(Extract provided Opens)

The Perfect Dataset

Smart devices, digital assistants, and service chatbots are becoming ubiquitous, but they don’t yet have the emotional capacity they need to fully understand how we communicate. Emotional AI models should be able to detect specific emotions and act with empathy, understand societal norms, and recognize specific communicational nuances, like irony and humor. Datasets of emotional data exist, but are inadequate in terms of size and realistic context. Fortunately, there’s a dataset which can satisfy all these requirements: movies.

Cinema is the holy grail of emotional and anthropological data, for these five reasons:

Film Data is Self-Labelling

Movies contain multiple “dimensions” (e.g. word choice, facial expression, etc.) of emotional data, which can be used in tandem as “self-labelling” data. For example, what if we want to know the emotional impact of the phrase “I never want to see you again”? We can look across every film to see a character’s reaction when the phrase is said to them - the reactions to this phrase are already labeled.

Most times, the character’s face will fall into a frown. Sometimes, the character will laugh. Never, will the character’s head will fall off. A film is a reproduction of how we interact with each other. The data is valid because movies depict dramatizations of society. A model trained on movies will find only proper reactions to this phrase. And these are only two dimensions - there are many more, such as voice tone, word choice, expression of the phrase-delivering character, etc.

A Movie is 90 Minutes of Cause-and-Effect

Existing datasets lack a clear emotional antecedent, or stimuli which causes a change in behavior. RAVDESS has actors delivering a line “The kids are sitting by the door”, but this doesn’t have any actual context – there are no kids. The direct, literal antecedent of original-content datasets is “I am demonstrating how this sentence is delivered in six different emotional contexts.”

In cinema, there’s cause-and-effect for everything. Abstractly, a two-character dialogue scene is just a layering of conversational antecedents atop one another. A character says something, which causes the other character to respond, which causes the first character to respond, and so on. What was just previously said in the conversation to make a character declare “Prison changes you”?

At a plot level, we can track character motivations and what’s important to them, which allows us to interpret antecedent reactions on a broader scale. If we know the character is excited about a job interview, how do they react when they hear they didn’t get the job?

Cinema is a Document of Societal Norms

Going further into the contextual benefits of cinematic expression, movies offer real-world societal context. Consider an average movie scene that takes place in a restaurant. In a restaurant, there are a number of rules that diners follow. What usually happens when a server asks “What can I get you?” or “Can I take your order?” And a common dynamic in restaurant scenes involves one character starting to lose their cool and yelling, and the other calming them down and asking them to be quiet. It’s an unspoken rule to not make a scene in restaurants.

(Extract provided Closes)
(Data under study Opens)

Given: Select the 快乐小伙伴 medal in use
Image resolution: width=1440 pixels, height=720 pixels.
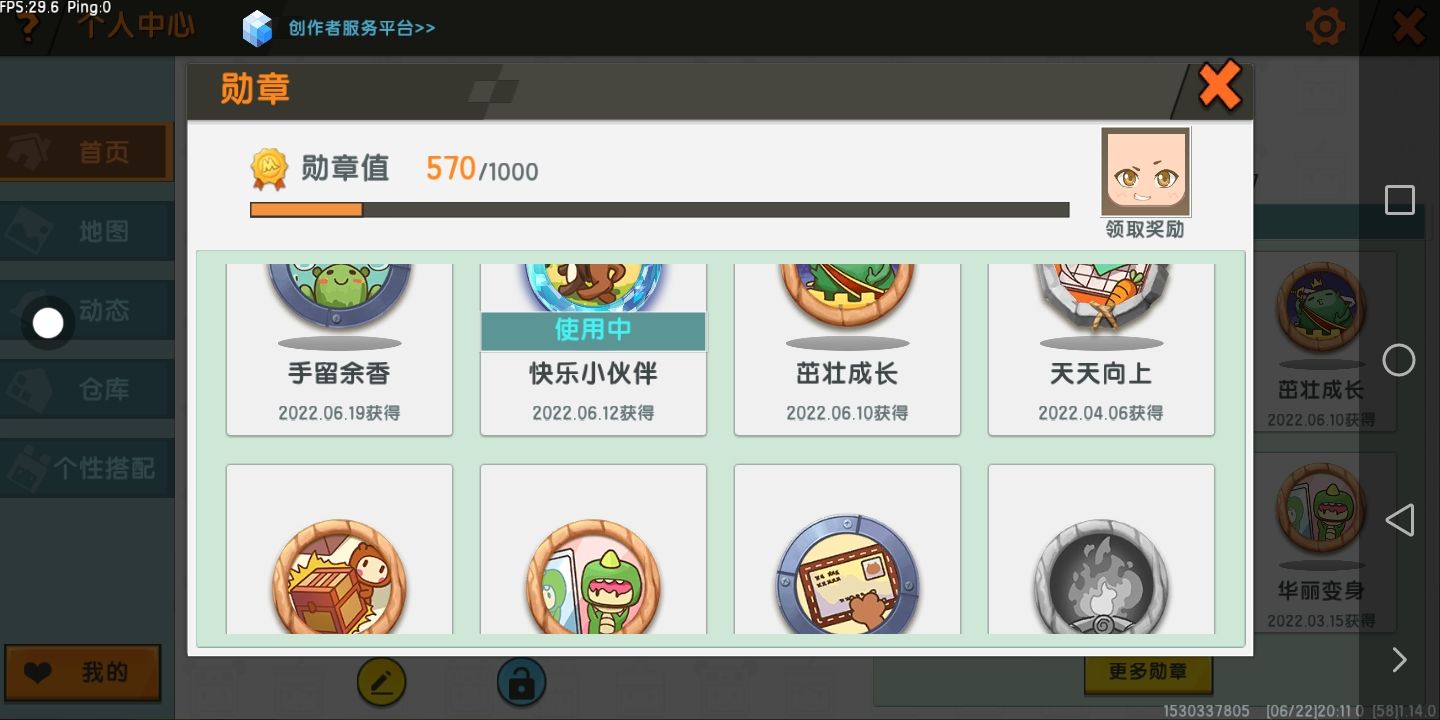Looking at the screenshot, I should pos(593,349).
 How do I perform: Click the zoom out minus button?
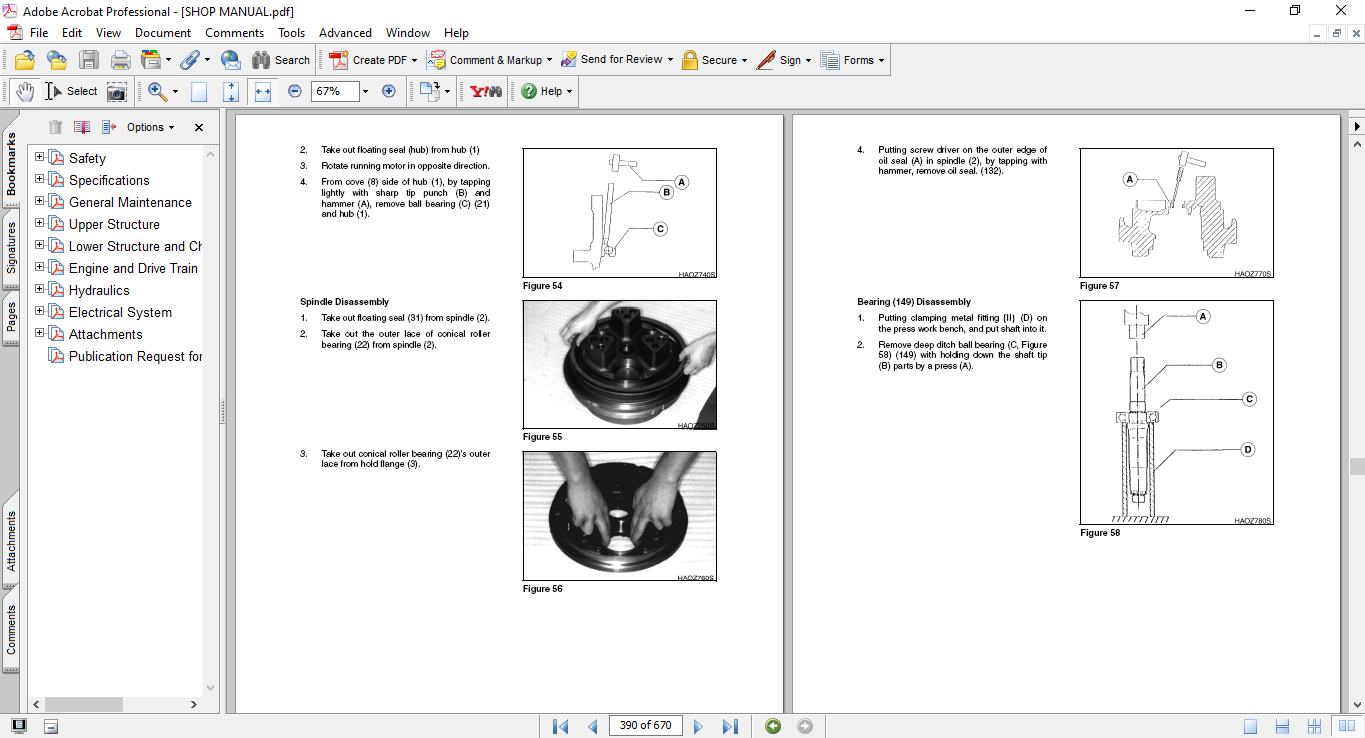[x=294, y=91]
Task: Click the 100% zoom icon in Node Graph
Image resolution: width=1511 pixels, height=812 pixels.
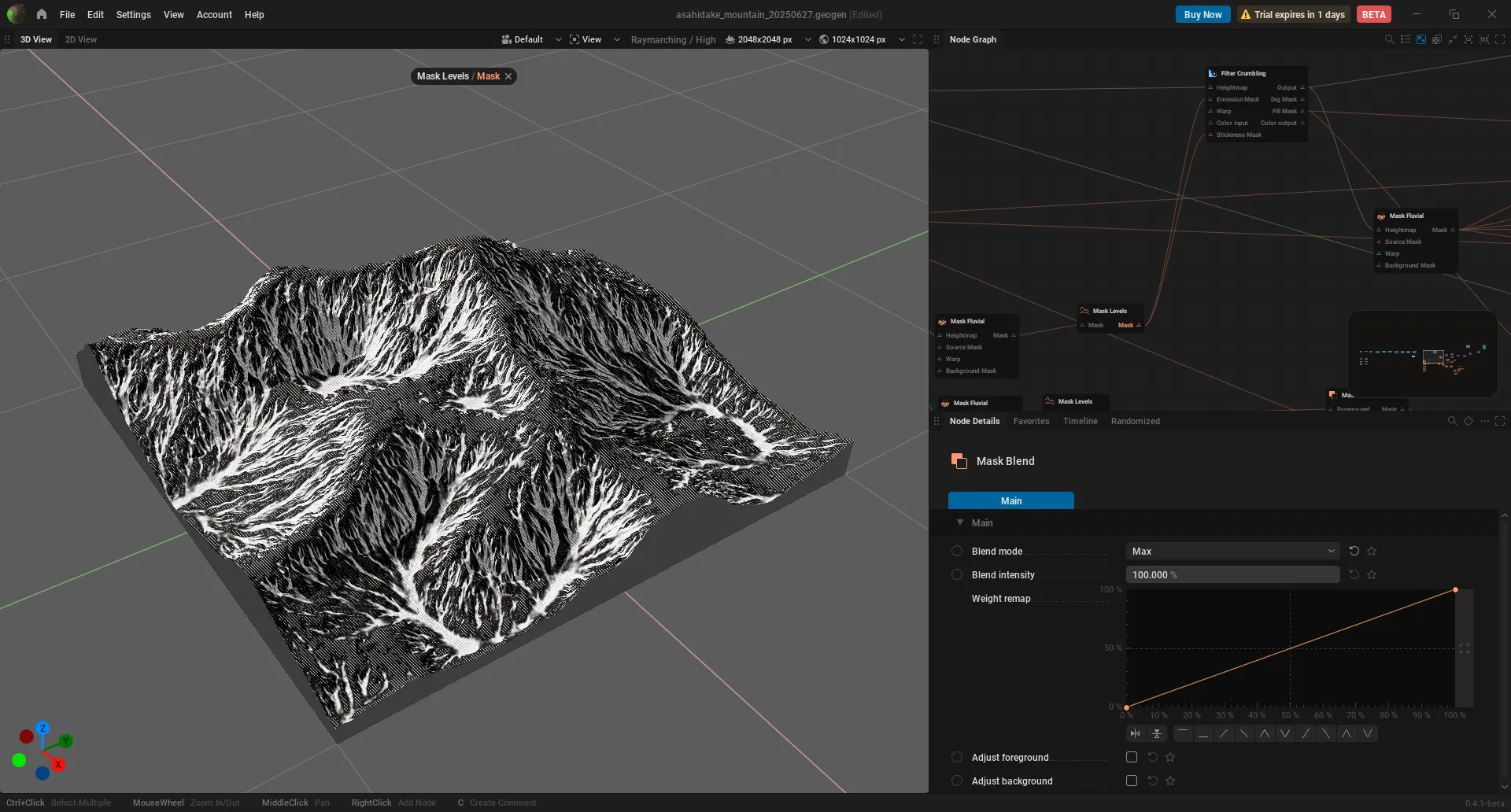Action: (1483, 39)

(Data under study Closes)
(Data under study Opens)

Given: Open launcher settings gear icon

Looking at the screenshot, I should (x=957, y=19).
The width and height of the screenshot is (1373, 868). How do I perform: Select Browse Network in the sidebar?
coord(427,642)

(Data under study Closes)

* [Tasks to complete]:
**1)** In the piece on movies as emotional data, what line do the RAVDESS actors deliver?
**2)** From the piece on movies as emotional data, return the passage starting with "Cinema is the" and going on through "are already labeled.", copied word for word.

* [Numbered answers]:
**1)** "The kids are sitting by the door."

**2)**
Cinema is the holy grail of emotional and anthropological data, for these five reasons:

Film Data is Self-Labelling

Movies contain multiple “dimensions” (e.g. word choice, facial expression, etc.) of emotional data, which can be used in tandem as “self-labelling” data. For example, what if we want to know the emotional impact of the phrase “I never want to see you again”? We can look across every film to see a character’s reaction when the phrase is said to them - the reactions to this phrase are already labeled.